"Unsere Gesellschaft ist dement geworden"
Der deutsche Soziologe Reimer Gronemeyer über seine provokante These, dass Demenz keine Krankheit sei, das weggeworfene Wissen alter Menschen, seine Kritik an forcierter Diagnostik und die Notwendigkeit demenzfreundlicher Kommunen.
Der deutsche Soziologe Reimer Gronemeyer über seine provokante These, dass Demenz keine Krankheit sei, das weggeworfene Wissen alter Menschen, seine Kritik an forcierter Diagnostik und die Notwendigkeit demenzfreundlicher Kommunen.
Derzeit leben in Österreich etwa 130.000 Menschen mit Demenz, bis 2030 könnte sich diese Zahl verdoppeln. Sind all diese mehr oder weniger Hochbetagten krank? Reimer Gronemeyer, Soziologe und Altersforscher an der Universität Gießen, bestreitet diese Sicht. Freitag dieser Woche wird er bei einer Wiener Tagung darüber referieren. DIE FURCHE hat mit ihm vorab gesprochen.
DIE FURCHE: Herr Professor Gronemeyer, Sie behaupten u. a. im Buch "Das 4. Lebensalter", dass Demenz keine Krankheit sei.

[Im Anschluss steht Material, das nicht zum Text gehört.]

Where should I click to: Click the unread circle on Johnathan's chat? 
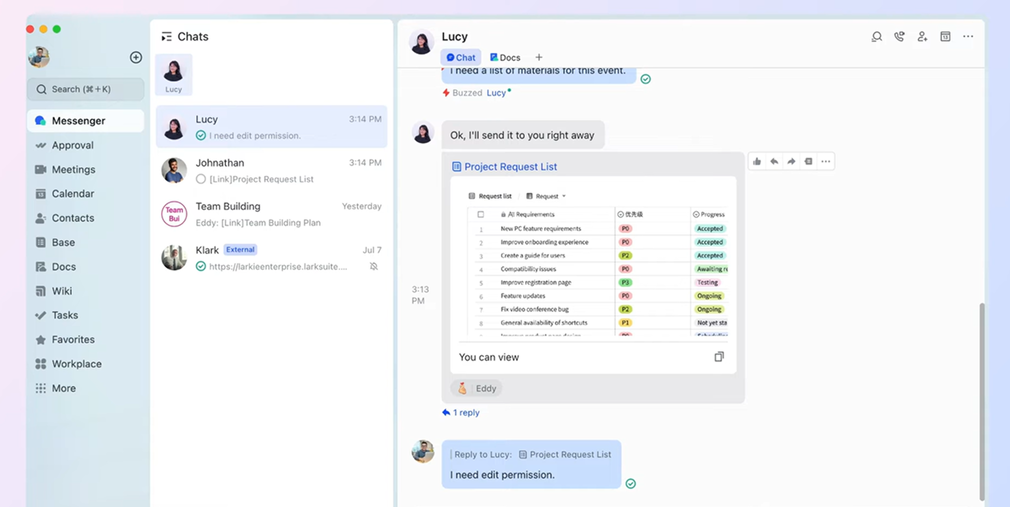pos(201,179)
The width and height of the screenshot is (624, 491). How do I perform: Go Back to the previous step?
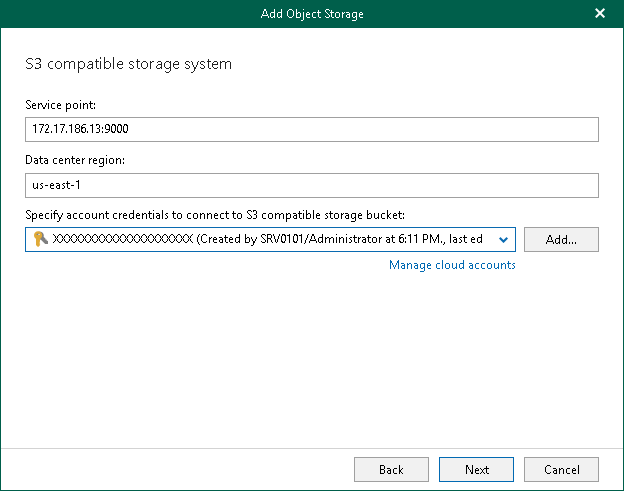(x=391, y=469)
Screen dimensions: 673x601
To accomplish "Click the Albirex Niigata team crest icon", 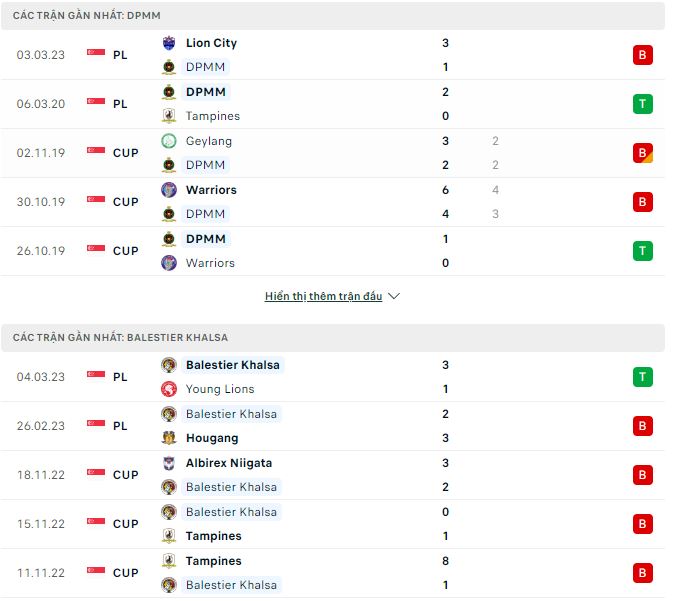I will 168,463.
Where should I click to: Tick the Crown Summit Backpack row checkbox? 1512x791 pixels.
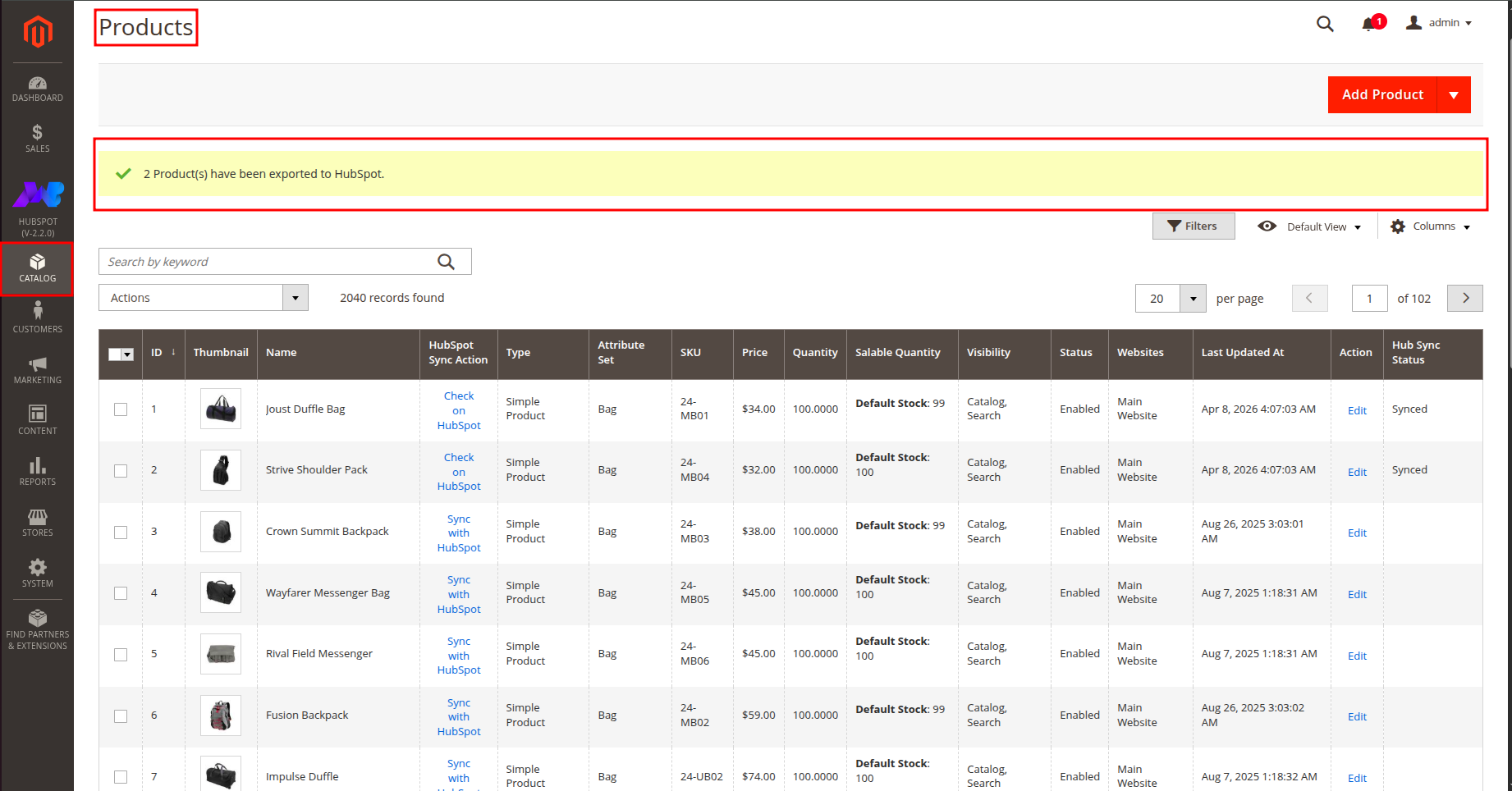click(121, 532)
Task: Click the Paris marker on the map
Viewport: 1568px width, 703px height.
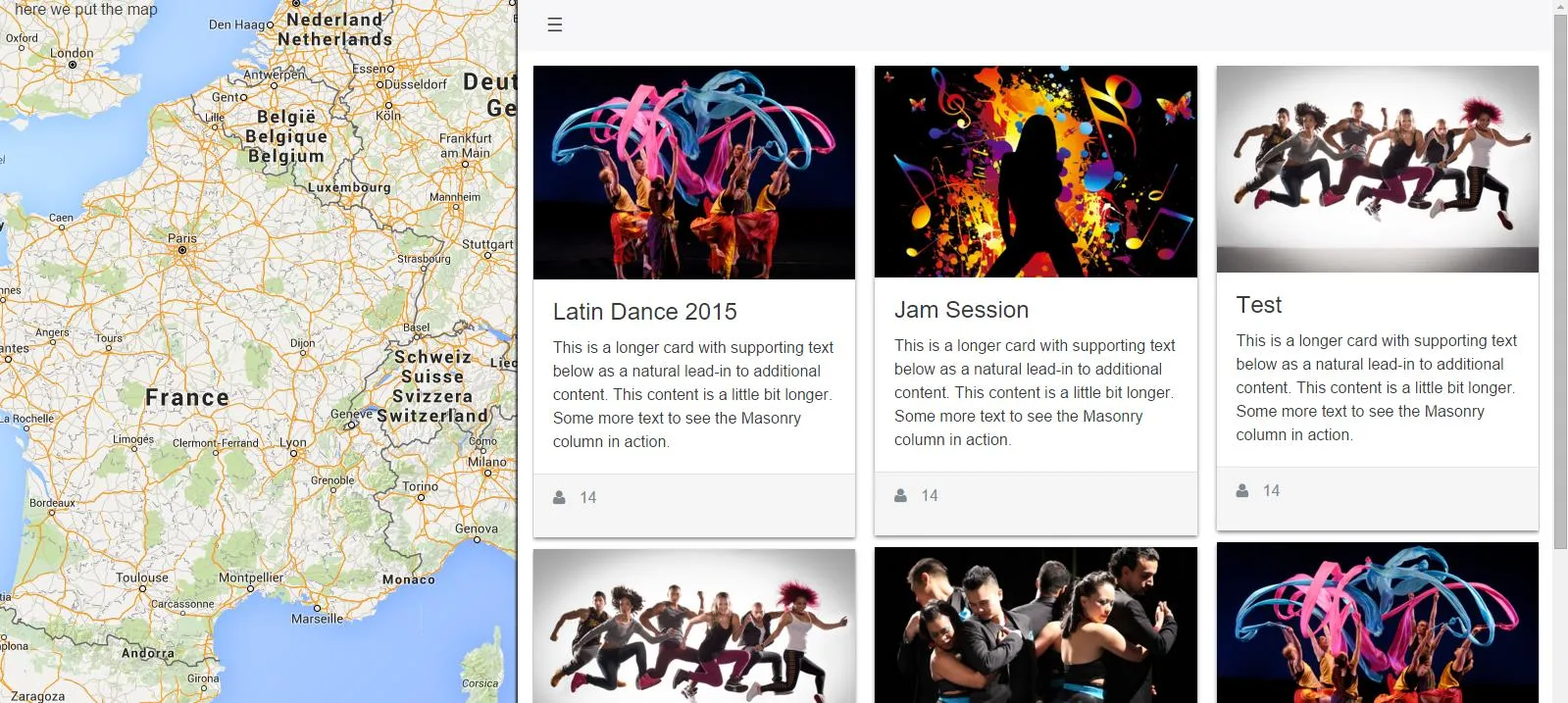Action: (x=182, y=250)
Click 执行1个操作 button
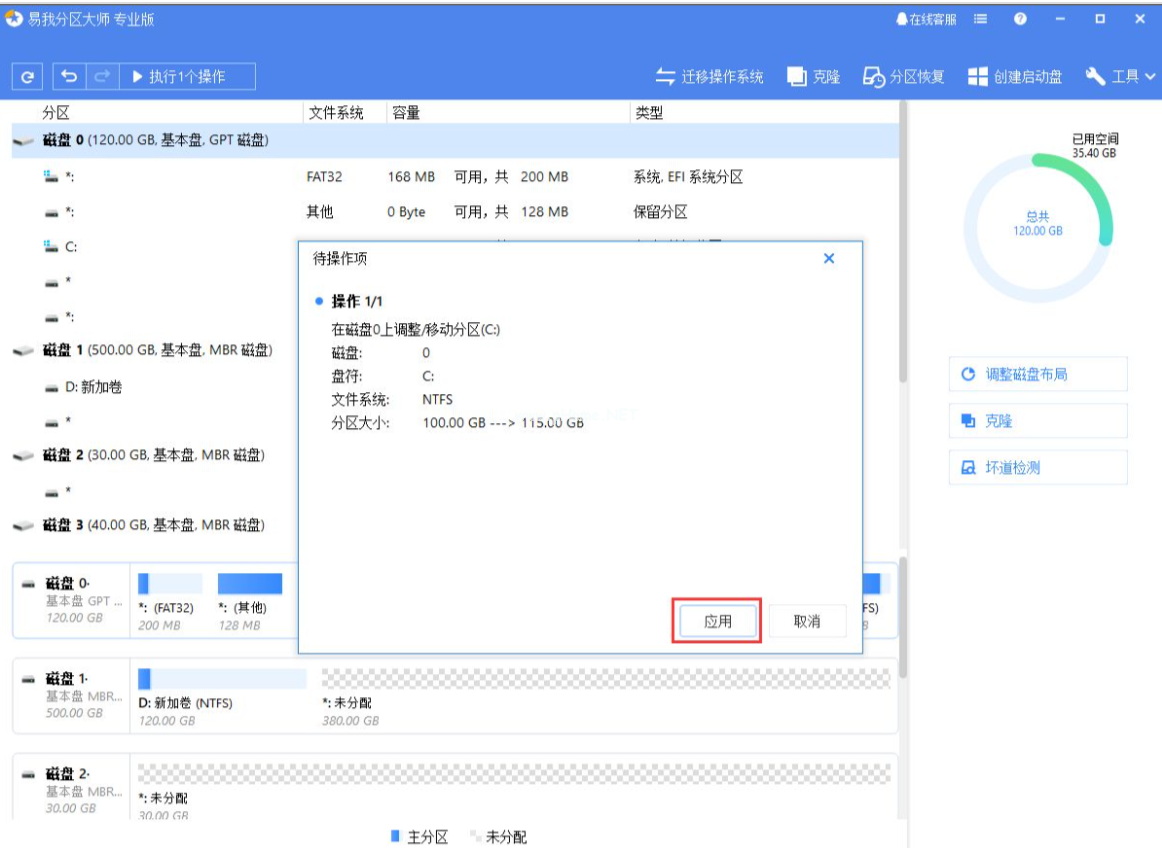This screenshot has height=848, width=1162. click(x=187, y=77)
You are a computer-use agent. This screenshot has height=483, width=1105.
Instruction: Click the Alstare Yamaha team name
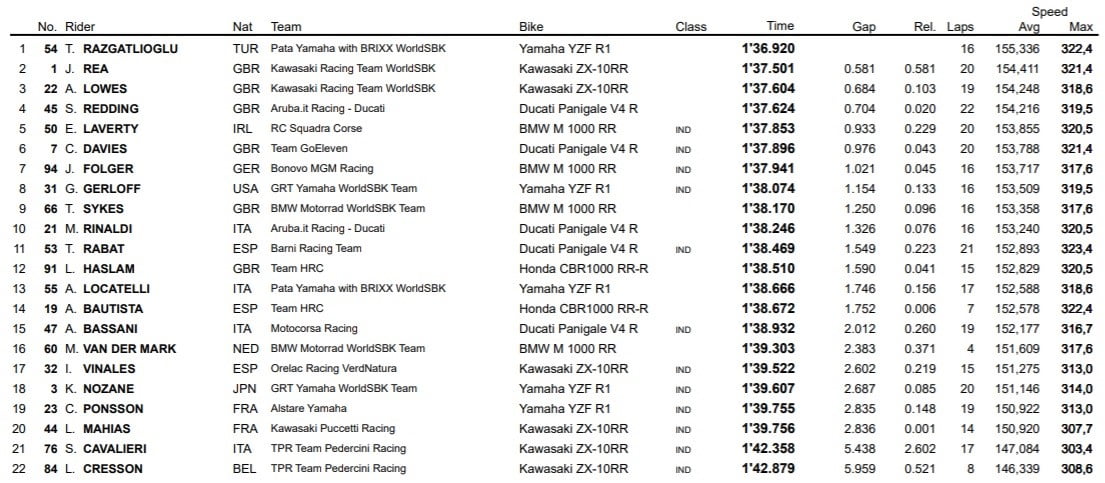308,408
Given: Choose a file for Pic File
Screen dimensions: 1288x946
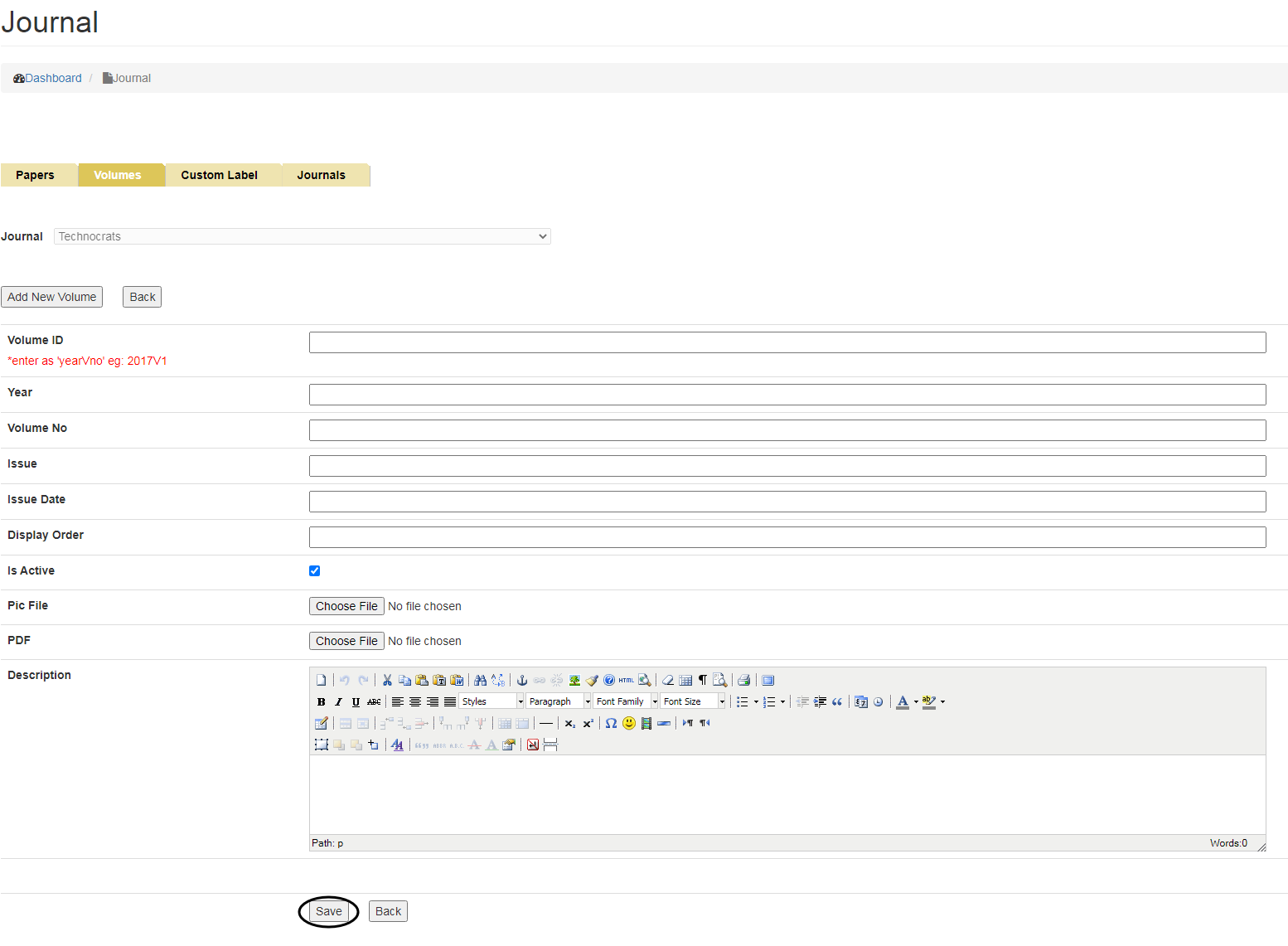Looking at the screenshot, I should pyautogui.click(x=346, y=607).
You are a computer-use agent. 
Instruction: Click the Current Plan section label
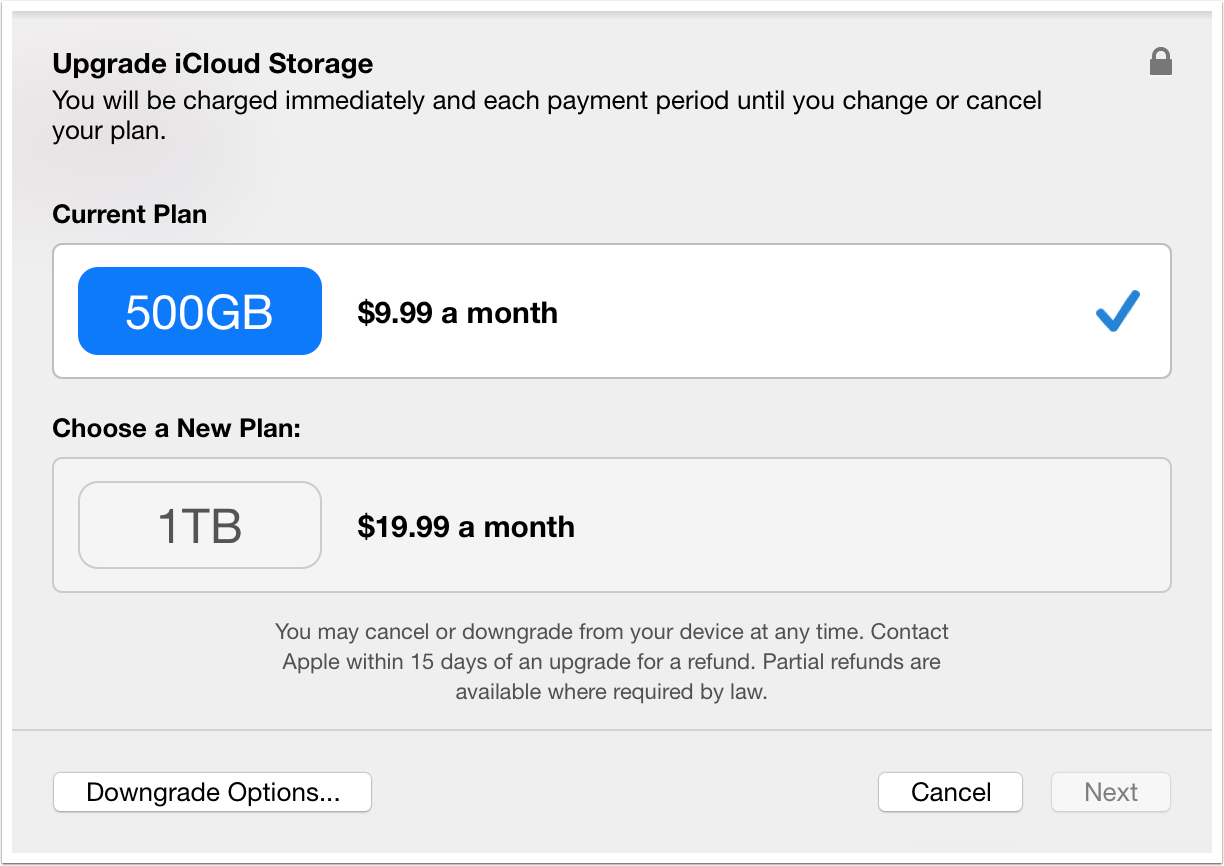(129, 214)
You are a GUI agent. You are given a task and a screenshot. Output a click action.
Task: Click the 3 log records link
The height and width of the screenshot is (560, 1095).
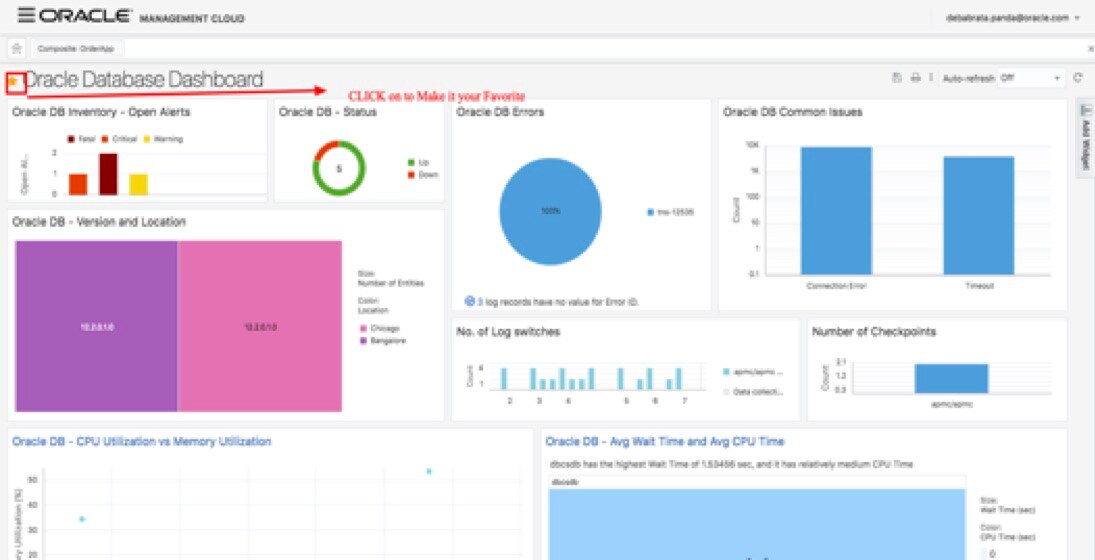point(558,302)
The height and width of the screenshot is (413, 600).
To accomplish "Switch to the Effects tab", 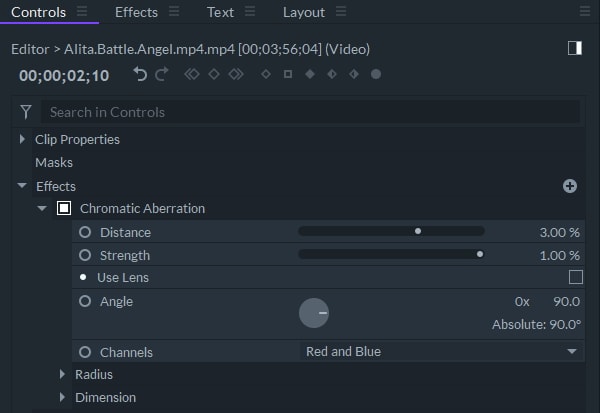I will (136, 12).
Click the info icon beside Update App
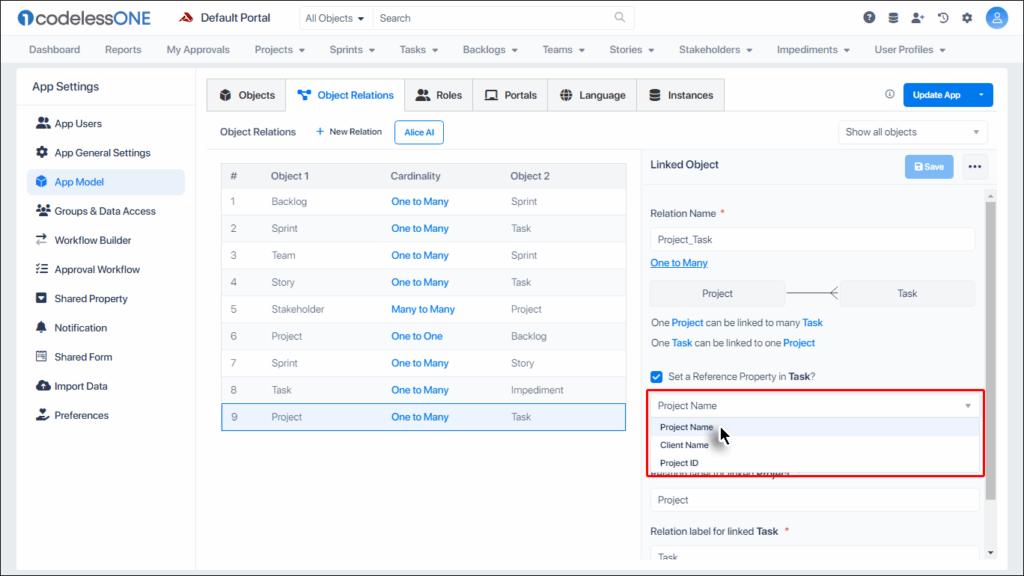The width and height of the screenshot is (1024, 576). 889,95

Angehörige, die miterleben, wie sich Demenzbetroffene verändern, könnten das als Provokation empfinden.
Reimer Gronemeyer: Es ist aber nicht als solche gedacht und soll auch nicht die Schwierigkeiten der Lage von Menschen mit Demenz und ihren Angehörigen entschärfen. Ich möchte vielmehr darauf verweisen, dass es immer schon zum Altwerden gehört hat, dass Menschen nicht nur schlechter sehen und hören, sondern dass auch der Verstand leiden und Verwirrtheit auftreten kann. Dass wir uns nun entschieden haben, das "Krankheit" zu nennen, mag gute Gründe haben -ist aber gleichzeitig auch der Versuch einer jugendbesessenen Gesellschaft, davon abzulenken, dass zum Alter eben auch Einschränkungen gehören.
DIE FURCHE: Aber zwischen "Verwirrtheit" und einem fortgeschrittenen Demenz-Stadium, bei dem Eltern ihre Kinder nicht mehr erkennen, ist doch ein Unterschied?
Gronemeyer: Ja, aber solche Phänomene hat es früher auch schon geben. Dass sie nun sehr viel häufiger geworden sind, hängt damit zusammen, dass uns die moderne Medizin länger leben lässt. Das ist einerseits ein Vorteil, aber als Begleiterscheinung kommt es eben zum Massenphänomen Demenz.